**ABOUT THIS EXERCISE**
In full and without alteration, reproduce every record.
*** GIVEN ENTRIES Section Begins ***
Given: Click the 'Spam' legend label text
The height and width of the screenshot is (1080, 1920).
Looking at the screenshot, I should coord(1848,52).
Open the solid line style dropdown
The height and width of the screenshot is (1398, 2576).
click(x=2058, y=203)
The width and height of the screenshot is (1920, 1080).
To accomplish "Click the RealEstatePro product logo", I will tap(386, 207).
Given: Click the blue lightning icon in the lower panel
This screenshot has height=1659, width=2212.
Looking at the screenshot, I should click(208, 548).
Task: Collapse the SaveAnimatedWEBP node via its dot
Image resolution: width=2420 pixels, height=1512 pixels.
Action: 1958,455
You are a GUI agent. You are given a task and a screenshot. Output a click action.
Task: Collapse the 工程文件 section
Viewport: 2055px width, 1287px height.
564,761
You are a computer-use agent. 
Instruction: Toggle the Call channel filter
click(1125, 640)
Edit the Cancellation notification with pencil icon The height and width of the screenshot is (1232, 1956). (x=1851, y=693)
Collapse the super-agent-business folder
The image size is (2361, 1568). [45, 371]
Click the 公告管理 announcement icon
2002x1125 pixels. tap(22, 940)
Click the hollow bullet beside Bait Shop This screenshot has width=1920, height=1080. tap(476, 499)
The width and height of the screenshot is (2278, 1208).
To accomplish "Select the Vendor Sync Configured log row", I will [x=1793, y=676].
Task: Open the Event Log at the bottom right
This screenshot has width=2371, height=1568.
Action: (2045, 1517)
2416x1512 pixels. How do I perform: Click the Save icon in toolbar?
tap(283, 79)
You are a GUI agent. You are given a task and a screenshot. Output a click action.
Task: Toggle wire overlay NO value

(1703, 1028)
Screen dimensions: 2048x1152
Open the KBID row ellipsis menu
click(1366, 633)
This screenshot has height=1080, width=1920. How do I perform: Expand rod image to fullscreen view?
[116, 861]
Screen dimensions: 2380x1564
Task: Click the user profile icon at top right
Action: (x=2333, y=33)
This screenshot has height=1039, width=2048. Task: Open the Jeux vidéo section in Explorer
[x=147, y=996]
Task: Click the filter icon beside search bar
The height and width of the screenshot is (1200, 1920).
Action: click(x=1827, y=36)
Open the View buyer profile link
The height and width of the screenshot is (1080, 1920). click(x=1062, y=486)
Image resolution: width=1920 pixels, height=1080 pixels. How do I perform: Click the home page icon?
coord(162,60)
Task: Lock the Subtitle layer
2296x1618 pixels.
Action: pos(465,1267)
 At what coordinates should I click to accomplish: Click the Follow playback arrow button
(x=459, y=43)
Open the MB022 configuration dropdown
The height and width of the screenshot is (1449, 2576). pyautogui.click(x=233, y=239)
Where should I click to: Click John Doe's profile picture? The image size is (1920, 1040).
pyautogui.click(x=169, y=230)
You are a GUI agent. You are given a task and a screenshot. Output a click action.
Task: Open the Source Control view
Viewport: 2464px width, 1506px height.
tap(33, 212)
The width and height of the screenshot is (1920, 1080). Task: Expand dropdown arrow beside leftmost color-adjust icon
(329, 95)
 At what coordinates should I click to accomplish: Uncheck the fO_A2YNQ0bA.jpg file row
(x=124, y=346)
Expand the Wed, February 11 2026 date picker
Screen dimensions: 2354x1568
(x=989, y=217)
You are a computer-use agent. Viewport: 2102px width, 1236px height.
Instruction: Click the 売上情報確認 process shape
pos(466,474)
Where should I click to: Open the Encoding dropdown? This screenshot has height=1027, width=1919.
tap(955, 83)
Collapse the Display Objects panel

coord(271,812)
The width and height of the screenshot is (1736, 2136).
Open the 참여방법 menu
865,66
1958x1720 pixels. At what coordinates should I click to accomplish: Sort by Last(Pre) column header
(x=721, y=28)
*** GIVEN ENTRIES Section Ends ***
**TASK SOLUTION**
Given: Click the 'Spam' legend label text
The height and width of the screenshot is (1080, 1920).
Looking at the screenshot, I should coord(1848,52).
Open the solid line style dropdown
The height and width of the screenshot is (1398, 2576).
click(x=2058, y=203)
The width and height of the screenshot is (1920, 1080).
To accomplish "Click the RealEstatePro product logo", I will tap(386, 207).
Given: Click the blue lightning icon in the lower panel
This screenshot has height=1659, width=2212.
Looking at the screenshot, I should click(208, 548).
Task: Collapse the SaveAnimatedWEBP node via its dot
Image resolution: width=2420 pixels, height=1512 pixels.
Action: 1958,455
You are a GUI agent. You are given a task and a screenshot. Output a click action.
Task: Collapse the 工程文件 section
Viewport: 2055px width, 1287px height.
564,761
You are a computer-use agent. 
Instruction: Toggle the Call channel filter
click(1125, 640)
Edit the Cancellation notification with pencil icon The height and width of the screenshot is (1232, 1956). (x=1851, y=693)
Collapse the super-agent-business folder
The image size is (2361, 1568). [45, 371]
Click the 公告管理 announcement icon
2002x1125 pixels. tap(22, 940)
Click the hollow bullet beside Bait Shop This screenshot has width=1920, height=1080. tap(476, 499)
The width and height of the screenshot is (2278, 1208).
To accomplish "Select the Vendor Sync Configured log row", I will [x=1793, y=676].
Task: Open the Event Log at the bottom right
This screenshot has width=2371, height=1568.
Action: (2045, 1517)
2416x1512 pixels. How do I perform: Click the Save icon in toolbar?
tap(283, 79)
You are a GUI agent. You are given a task and a screenshot. Output a click action.
Task: Toggle wire overlay NO value

(1703, 1028)
Screen dimensions: 2048x1152
Open the KBID row ellipsis menu
click(1366, 633)
This screenshot has height=1080, width=1920. How do I perform: Expand rod image to fullscreen view?
[116, 861]
Screen dimensions: 2380x1564
Task: Click the user profile icon at top right
Action: (x=2333, y=33)
This screenshot has height=1039, width=2048. Task: Open the Jeux vidéo section in Explorer
[x=147, y=996]
Task: Click the filter icon beside search bar
The height and width of the screenshot is (1200, 1920).
Action: click(x=1827, y=36)
Open the View buyer profile link
The height and width of the screenshot is (1080, 1920). click(x=1062, y=486)
Image resolution: width=1920 pixels, height=1080 pixels. How do I perform: Click the home page icon?
coord(162,60)
Task: Lock the Subtitle layer
2296x1618 pixels.
Action: pos(465,1267)
 At what coordinates should I click to accomplish: Click the Follow playback arrow button
(x=459, y=43)
Open the MB022 configuration dropdown
The height and width of the screenshot is (1449, 2576). pyautogui.click(x=233, y=239)
Where should I click to: Click John Doe's profile picture? The image size is (1920, 1040).
pyautogui.click(x=169, y=230)
You are a GUI agent. You are given a task and a screenshot. Output a click action.
Task: Open the Source Control view
Viewport: 2464px width, 1506px height.
tap(33, 212)
The width and height of the screenshot is (1920, 1080). Task: Expand dropdown arrow beside leftmost color-adjust icon
(329, 95)
 At what coordinates should I click to accomplish: Uncheck the fO_A2YNQ0bA.jpg file row
(x=124, y=346)
Expand the Wed, February 11 2026 date picker
Screen dimensions: 2354x1568
(x=989, y=217)
You are a computer-use agent. Viewport: 2102px width, 1236px height.
Instruction: Click the 売上情報確認 process shape
pos(466,474)
Where should I click to: Open the Encoding dropdown? This screenshot has height=1027, width=1919.
tap(955, 83)
Collapse the Display Objects panel

coord(271,812)
The width and height of the screenshot is (1736, 2136).
Open the 참여방법 menu
865,66
1958x1720 pixels. At what coordinates should I click to accomplish: Sort by Last(Pre) column header
(x=721, y=28)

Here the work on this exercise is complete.